I won’t forget chef Phil Manganaro’s wild food takeout menu from Park Place Cafe in Merchantville, where the pandemic’s ingredient shortages pushed Manganaro deeper into his foraging passion to build a larder of greenbrier tips, pureed mugwort “spring sauce,” spruce tip ice cream, and honey-drizzled duck confit covered with black locust flowers.
I’ll remember fondly the mix of anxiety and joy we experienced in the beautiful Italian meal we ate outside at L’Anima, the first meal we’d enjoyed at a restaurant following the three-month shutdown. And I can also still conjure the fury I felt just days later when a mask-less woman harassed my family’s table on a restaurant’s crowded Ventnor sidewalk in June and hissed at us to “Stay home!” if we were concerned about social distancing. The mask-denial politics of dining out had only just begun.
I remember the juicy September sweetness of the blood-red seeded watermelons at the Carter Watermelon stand in Southwest Philly, where I learned this roadside stand was among Philly’s oldest family food businesses, at 70 years old, with roots in an ancestor’s fight for voting rights in Georgia.
I think wistfully of the seasonal Lancaster County wonders I encountered for the first time in the CSA boxes from Green Meadow Farm, the wild ramps, hickory nuts, smoked turkey, and myriad brassica rabes that would inspire our home cooking for months; but also, especially, the heirloom corn I saw harvested at the farm before it was milled for corn bread, grits, and fresh masa production in Philly.
I’m still savoring the perfect charcoal-grilled snap of the Cretan-style octopus over fava bean purée at Avlós, a BYOB from two Greek sisters in Phoenixville that was among the many new projects that impressed me this year. I was also wowed by the peppery bark and sublime tenderness of the oak-kissed brisket at Zig Zag BBQ; the sesame-speckled underside of the distinctive grandma pie at Pizza Jawn; and lard-glossed crunch of a Oaxacan tlayuda tortilla crisp layered with avocado-scented black beans and chicken tinga, washed down with a chile en nogada-themed cocktail at La Llorona Cantina on West Passyunk Aveue.

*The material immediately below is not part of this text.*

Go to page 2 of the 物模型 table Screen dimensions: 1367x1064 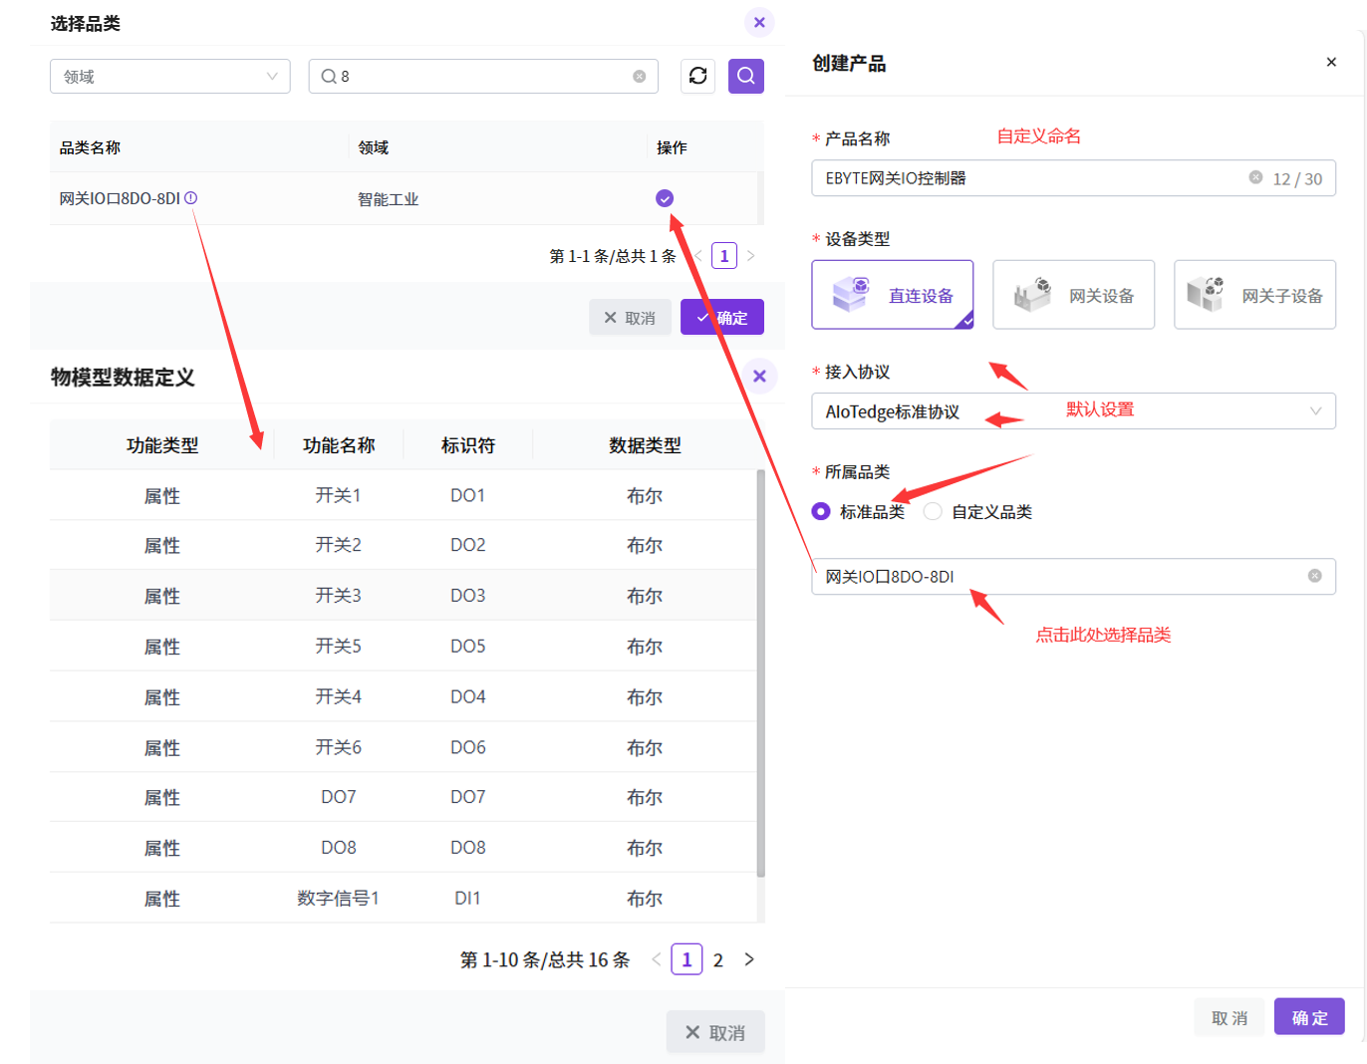click(717, 959)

I can still taste the incredibly precious gelato made with Yamazaki whisky at Flow State Coffee Bar — one last luxury blast of creativity from co-owner Melanie Diamond-Manlusoc, sadly, it turns out, before her Kensington pastry haven closed.
Another favorite that had turned off the lights, Saté Kampar, had a comeback, rebooting as a roaming pop-up atop the BOK building with Malaysian blue and white rice checkerboards, fermented durian dip, and coconut-roasted skewers. Its latest incarnation as Kampar Kitchen, pairing Malaysian meal kits plus offerings from guest chefs, keeps the talented Angelina Branca cooking for her fans.

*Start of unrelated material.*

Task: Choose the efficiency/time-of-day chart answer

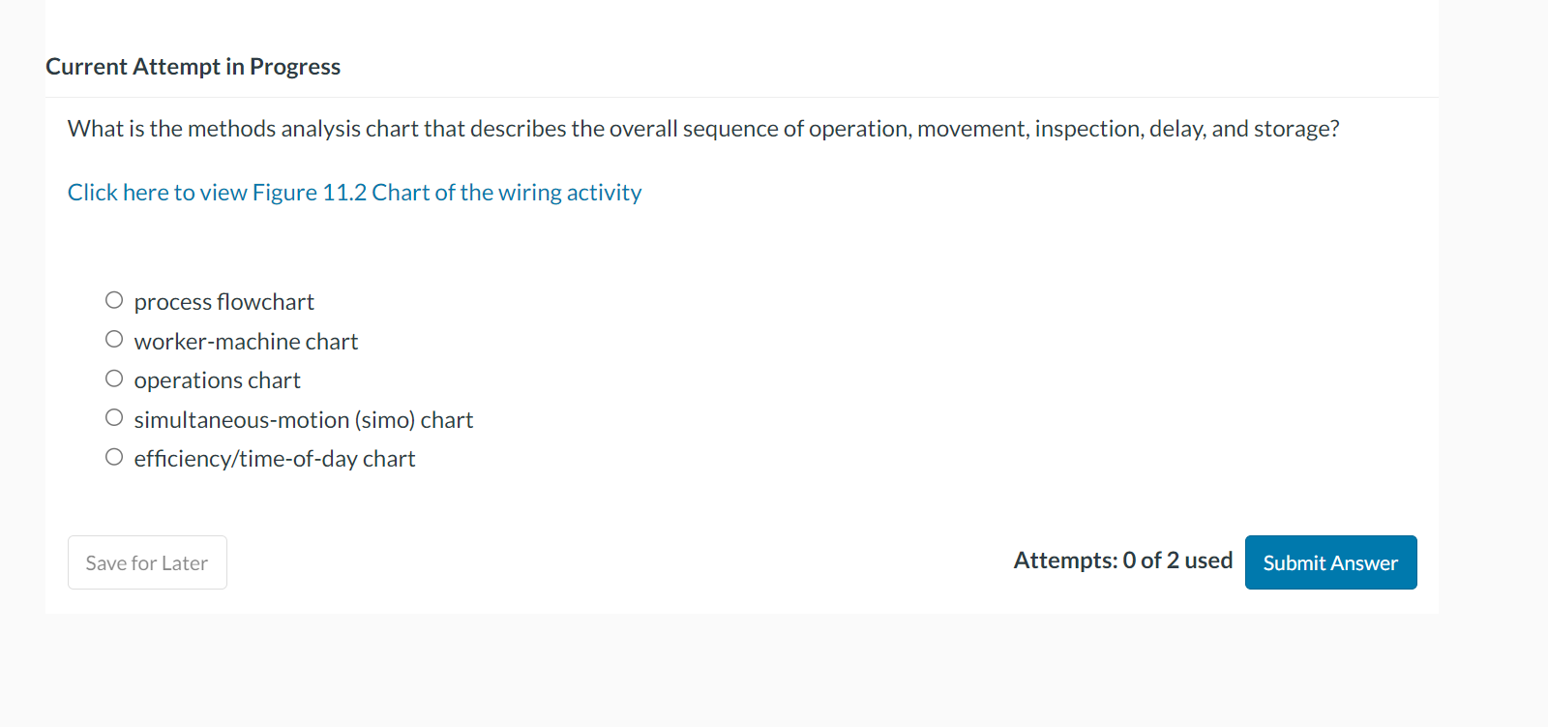Action: pyautogui.click(x=113, y=456)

I remember the surprise of hearing that longtime Abe Fisher chef Yehuda Sichel had left to start his own sandwich shop Huda in middle of the pandemic. But then came the delight of discovering my new favorite vegetarian sandwich — a fried maitake layered high like a torta — and warm cinnamon milk buns with labneh icing that epitomized the homey comfort update we all needed.
And speaking of sweetness, how could I ever forget the disappointment of discovering the Holy Honey beehives my son installed years ago on the roof of our congregation, Rodeph Shalom, had been decimated as a result the pandemic? But once again the community rallied, as the Philadelphia Bee Co. donated honey to K’far Cafe, which baked holiday honey cakes for Rosh Hashanah that raised money to rebuild the apiary. Of course, that fall honey came with a 2020 twist. It was dark, smoky and slightly savory because it had been touched by the year’s infestation of dreaded spotted lantern flies. “Doom Bloom,” the Philadelphia Bee Co. wryly called it.
“Yet another example of how bees can take a blight and make something good of it,” says Philadelphia Bee Co.’s Don Shump.